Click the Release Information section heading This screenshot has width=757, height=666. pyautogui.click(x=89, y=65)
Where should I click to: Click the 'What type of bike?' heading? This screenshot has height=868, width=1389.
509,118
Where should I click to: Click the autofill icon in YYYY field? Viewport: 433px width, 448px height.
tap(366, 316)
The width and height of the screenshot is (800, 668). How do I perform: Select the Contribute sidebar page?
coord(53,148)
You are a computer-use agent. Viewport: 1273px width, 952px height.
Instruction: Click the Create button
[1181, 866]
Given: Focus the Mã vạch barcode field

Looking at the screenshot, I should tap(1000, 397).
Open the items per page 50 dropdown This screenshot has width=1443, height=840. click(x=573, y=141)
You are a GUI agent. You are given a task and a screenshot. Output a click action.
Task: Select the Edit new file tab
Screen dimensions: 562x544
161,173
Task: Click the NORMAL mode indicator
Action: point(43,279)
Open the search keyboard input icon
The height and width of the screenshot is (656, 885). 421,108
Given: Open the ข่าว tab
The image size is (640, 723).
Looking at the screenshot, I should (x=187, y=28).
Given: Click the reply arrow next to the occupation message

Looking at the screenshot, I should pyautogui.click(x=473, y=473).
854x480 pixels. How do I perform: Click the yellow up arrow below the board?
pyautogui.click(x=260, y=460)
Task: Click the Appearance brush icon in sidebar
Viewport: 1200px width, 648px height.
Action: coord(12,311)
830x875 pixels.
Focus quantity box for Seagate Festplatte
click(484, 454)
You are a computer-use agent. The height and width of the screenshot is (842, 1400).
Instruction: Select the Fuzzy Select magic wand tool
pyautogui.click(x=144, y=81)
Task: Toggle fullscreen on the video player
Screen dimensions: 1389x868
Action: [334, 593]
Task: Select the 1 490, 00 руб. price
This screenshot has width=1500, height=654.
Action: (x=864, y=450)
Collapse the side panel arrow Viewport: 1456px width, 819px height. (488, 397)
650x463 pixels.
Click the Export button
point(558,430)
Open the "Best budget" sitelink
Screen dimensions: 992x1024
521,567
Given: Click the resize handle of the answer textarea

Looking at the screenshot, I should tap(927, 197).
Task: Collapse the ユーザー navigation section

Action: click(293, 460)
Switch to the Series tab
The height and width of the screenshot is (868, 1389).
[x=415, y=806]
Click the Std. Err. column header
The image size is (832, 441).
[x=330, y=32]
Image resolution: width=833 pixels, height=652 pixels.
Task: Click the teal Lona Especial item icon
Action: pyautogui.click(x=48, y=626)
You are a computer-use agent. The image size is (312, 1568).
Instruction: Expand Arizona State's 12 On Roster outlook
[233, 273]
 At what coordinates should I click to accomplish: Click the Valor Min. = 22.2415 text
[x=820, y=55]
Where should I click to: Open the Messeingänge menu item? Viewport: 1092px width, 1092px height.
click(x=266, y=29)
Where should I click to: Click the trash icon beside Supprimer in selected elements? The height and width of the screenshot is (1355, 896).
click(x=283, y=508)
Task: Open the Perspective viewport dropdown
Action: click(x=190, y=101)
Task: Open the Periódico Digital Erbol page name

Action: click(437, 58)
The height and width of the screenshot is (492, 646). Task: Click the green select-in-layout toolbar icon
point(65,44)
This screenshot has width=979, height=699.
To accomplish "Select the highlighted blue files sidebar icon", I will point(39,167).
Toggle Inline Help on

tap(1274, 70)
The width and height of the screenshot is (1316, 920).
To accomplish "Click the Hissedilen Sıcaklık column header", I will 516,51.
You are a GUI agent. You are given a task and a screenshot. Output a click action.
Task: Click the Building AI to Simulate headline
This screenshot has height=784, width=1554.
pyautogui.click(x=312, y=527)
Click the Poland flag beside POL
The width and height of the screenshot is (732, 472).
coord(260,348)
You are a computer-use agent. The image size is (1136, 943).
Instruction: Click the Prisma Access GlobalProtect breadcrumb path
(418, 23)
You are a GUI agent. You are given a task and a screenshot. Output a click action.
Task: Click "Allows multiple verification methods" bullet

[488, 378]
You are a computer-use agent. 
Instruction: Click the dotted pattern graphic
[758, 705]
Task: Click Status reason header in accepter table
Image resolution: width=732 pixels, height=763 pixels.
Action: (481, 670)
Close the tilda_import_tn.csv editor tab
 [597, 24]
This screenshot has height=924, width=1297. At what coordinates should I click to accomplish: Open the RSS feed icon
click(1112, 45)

_ _ _ _

§ **STATED EXERCISE**:
Copy out the listing above again, starting with its first line and going on through the line containing "Looking at the screenshot, I should (x=187, y=28).", with both of those lines included.

§ **SOLUTION**:
Click the Release Information section heading This screenshot has width=757, height=666. pyautogui.click(x=89, y=65)
Where should I click to: Click the 'What type of bike?' heading? This screenshot has height=868, width=1389.
509,118
Where should I click to: Click the autofill icon in YYYY field? Viewport: 433px width, 448px height.
tap(366, 316)
The width and height of the screenshot is (800, 668). How do I perform: Select the Contribute sidebar page?
coord(53,148)
You are a computer-use agent. Viewport: 1273px width, 952px height.
Instruction: Click the Create button
[1181, 866]
Given: Focus the Mã vạch barcode field

Looking at the screenshot, I should tap(1000, 397).
Open the items per page 50 dropdown This screenshot has width=1443, height=840. click(x=573, y=141)
You are a GUI agent. You are given a task and a screenshot. Output a click action.
Task: Select the Edit new file tab
Screen dimensions: 562x544
161,173
Task: Click the NORMAL mode indicator
Action: point(43,279)
Open the search keyboard input icon
The height and width of the screenshot is (656, 885). 421,108
Given: Open the ข่าว tab
The image size is (640, 723).
Looking at the screenshot, I should (x=187, y=28).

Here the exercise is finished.